**CHALLENGE**
Rewrite the entries between the line holding "The image size is (376, 349)." and the line holding "[x=482, y=422]", inclusive, switching "Filters" to "Tools" and leaving everything else unchanged.

**DATA IN THIS EXERCISE**

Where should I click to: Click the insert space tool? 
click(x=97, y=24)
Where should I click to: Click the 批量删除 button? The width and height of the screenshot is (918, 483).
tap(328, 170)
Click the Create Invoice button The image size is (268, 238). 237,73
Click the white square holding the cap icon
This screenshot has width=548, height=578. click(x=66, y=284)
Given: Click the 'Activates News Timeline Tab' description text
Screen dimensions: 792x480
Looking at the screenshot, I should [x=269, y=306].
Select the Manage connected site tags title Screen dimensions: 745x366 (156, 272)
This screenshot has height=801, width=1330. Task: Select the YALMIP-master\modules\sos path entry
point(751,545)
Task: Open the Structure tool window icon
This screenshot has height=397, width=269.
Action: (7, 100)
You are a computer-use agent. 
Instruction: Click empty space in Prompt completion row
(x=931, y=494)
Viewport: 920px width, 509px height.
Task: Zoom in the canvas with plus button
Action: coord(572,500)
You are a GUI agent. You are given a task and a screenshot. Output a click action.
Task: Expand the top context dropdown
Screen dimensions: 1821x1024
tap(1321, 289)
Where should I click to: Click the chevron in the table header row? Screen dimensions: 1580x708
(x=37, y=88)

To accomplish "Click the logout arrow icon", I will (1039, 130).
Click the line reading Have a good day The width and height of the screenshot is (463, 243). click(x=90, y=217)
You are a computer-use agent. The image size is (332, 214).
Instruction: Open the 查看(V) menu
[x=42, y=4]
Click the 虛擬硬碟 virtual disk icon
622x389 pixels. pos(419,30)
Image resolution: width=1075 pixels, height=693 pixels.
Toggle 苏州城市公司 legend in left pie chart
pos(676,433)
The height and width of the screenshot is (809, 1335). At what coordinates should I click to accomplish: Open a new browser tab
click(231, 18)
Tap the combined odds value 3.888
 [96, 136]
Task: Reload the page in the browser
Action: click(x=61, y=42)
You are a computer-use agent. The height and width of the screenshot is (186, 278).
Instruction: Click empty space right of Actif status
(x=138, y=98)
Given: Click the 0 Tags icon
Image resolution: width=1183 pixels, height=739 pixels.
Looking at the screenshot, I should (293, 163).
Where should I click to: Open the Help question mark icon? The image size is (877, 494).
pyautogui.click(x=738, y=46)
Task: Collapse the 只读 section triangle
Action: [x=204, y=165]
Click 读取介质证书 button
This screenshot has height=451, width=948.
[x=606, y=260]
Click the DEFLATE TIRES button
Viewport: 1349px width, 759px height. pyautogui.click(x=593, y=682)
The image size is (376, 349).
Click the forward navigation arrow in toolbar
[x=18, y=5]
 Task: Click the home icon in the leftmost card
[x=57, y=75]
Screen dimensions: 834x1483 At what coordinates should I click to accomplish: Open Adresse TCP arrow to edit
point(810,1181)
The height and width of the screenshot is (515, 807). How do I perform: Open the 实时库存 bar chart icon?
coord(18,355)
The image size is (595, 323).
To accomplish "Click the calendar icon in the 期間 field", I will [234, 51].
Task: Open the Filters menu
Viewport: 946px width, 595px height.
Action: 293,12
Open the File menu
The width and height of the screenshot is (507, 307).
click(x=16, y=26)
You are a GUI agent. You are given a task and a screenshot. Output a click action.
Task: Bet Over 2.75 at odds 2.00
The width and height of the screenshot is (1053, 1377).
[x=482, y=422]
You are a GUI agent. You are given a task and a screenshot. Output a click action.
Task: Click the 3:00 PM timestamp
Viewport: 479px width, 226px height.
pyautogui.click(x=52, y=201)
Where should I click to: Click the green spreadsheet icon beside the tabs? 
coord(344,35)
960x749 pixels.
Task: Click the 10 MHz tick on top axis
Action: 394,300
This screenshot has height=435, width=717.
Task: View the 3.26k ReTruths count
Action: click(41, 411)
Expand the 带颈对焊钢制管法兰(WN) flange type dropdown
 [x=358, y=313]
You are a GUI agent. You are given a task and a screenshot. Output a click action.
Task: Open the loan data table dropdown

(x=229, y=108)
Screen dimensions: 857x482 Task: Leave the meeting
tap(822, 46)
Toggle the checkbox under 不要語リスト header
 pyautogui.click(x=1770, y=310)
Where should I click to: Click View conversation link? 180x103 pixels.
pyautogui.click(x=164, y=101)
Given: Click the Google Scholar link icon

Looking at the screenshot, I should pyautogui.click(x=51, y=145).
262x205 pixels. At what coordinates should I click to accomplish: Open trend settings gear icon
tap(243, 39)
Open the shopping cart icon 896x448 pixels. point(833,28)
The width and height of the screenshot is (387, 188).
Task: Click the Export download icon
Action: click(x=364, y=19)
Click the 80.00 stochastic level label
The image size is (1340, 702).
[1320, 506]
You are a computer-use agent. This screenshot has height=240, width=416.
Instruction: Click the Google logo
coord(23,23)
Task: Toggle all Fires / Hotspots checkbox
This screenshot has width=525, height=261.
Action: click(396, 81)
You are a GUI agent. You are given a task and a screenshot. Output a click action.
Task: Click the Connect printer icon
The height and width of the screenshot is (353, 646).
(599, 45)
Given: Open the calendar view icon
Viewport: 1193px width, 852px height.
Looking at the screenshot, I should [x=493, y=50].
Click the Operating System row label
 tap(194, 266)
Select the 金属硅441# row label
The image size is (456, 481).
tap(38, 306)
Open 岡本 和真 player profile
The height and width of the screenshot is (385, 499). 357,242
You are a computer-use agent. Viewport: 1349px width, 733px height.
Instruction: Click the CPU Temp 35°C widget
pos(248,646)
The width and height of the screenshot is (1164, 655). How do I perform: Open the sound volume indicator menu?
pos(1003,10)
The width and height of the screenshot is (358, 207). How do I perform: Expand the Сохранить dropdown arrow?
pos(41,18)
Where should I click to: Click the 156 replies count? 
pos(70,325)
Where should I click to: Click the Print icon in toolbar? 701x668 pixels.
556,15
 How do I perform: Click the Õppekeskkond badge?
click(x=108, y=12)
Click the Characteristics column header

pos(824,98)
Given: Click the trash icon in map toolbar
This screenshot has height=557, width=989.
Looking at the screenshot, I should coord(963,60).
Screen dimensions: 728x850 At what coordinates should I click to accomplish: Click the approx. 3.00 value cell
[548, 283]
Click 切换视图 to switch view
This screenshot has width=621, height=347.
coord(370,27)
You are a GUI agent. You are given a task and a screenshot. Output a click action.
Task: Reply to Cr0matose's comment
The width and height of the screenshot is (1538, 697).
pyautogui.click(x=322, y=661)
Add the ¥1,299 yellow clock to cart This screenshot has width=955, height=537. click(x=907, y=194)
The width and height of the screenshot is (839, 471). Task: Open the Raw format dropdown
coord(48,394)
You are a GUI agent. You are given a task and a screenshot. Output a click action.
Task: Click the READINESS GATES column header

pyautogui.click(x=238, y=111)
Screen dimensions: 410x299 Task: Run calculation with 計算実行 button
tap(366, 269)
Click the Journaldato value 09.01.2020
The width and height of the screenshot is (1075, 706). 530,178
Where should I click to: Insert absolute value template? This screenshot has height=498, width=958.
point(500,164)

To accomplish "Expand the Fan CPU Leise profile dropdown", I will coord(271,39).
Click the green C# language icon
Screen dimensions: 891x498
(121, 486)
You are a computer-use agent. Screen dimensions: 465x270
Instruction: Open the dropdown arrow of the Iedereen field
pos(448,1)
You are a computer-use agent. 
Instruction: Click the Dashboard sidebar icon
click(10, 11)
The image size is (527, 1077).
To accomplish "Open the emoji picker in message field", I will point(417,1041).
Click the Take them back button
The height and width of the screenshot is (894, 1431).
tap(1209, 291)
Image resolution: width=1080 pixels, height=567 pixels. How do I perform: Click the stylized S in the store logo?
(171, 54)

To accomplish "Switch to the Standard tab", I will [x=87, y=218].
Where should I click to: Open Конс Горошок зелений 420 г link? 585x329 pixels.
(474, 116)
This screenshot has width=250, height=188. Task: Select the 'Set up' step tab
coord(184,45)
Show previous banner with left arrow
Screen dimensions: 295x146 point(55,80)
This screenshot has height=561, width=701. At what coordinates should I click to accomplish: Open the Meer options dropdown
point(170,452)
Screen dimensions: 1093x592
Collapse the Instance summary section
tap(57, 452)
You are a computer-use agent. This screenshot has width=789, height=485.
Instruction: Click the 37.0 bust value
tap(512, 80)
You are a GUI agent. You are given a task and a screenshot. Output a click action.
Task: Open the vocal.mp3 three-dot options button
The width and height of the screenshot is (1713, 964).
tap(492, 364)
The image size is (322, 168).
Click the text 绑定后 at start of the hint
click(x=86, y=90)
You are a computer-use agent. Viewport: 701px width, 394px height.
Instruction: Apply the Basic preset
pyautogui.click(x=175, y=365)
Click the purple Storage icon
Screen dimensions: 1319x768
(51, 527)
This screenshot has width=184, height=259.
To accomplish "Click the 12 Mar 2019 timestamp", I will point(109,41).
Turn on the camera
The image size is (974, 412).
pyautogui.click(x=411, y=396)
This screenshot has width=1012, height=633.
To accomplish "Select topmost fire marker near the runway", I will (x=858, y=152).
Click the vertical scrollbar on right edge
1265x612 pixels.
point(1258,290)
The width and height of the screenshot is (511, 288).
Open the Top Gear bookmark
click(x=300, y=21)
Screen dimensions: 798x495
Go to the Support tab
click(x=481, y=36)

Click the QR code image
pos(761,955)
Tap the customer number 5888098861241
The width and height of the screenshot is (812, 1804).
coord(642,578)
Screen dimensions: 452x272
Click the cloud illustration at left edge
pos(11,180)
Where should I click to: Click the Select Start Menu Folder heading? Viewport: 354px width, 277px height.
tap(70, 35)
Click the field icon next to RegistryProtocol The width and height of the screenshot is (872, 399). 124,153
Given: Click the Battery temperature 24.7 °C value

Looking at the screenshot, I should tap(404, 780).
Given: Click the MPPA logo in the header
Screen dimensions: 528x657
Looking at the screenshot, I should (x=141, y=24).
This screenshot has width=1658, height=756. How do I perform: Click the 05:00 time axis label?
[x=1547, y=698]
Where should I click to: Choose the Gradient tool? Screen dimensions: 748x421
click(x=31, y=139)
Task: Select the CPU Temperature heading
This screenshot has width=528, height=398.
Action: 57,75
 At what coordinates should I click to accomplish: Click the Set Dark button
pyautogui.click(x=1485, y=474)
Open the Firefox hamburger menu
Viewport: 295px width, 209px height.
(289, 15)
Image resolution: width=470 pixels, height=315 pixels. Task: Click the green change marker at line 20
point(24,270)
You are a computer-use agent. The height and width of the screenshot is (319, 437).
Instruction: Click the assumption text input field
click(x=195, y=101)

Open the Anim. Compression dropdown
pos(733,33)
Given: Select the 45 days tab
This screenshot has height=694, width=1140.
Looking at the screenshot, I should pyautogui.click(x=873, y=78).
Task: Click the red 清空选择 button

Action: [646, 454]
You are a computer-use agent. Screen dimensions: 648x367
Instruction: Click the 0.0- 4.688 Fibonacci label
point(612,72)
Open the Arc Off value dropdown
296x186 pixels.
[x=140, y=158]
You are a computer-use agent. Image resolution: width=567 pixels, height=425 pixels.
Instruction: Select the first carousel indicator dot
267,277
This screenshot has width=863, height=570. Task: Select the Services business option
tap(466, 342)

**EXERCISE RESPONSE**
The image size is (376, 349).
Click the forward navigation arrow in toolbar
[x=18, y=5]
 Task: Click the home icon in the leftmost card
[x=57, y=75]
Screen dimensions: 834x1483 At what coordinates should I click to accomplish: Open Adresse TCP arrow to edit
point(810,1181)
The height and width of the screenshot is (515, 807). How do I perform: Open the 实时库存 bar chart icon?
coord(18,355)
The image size is (595, 323).
To accomplish "Click the calendar icon in the 期間 field", I will [234, 51].
Task: Open the Tools menu
Viewport: 946px width, 595px height.
Action: 293,12
Open the File menu
The width and height of the screenshot is (507, 307).
click(x=16, y=26)
You are a GUI agent. You are given a task and a screenshot. Output a click action.
Task: Bet Over 2.75 at odds 2.00
The width and height of the screenshot is (1053, 1377).
[x=482, y=422]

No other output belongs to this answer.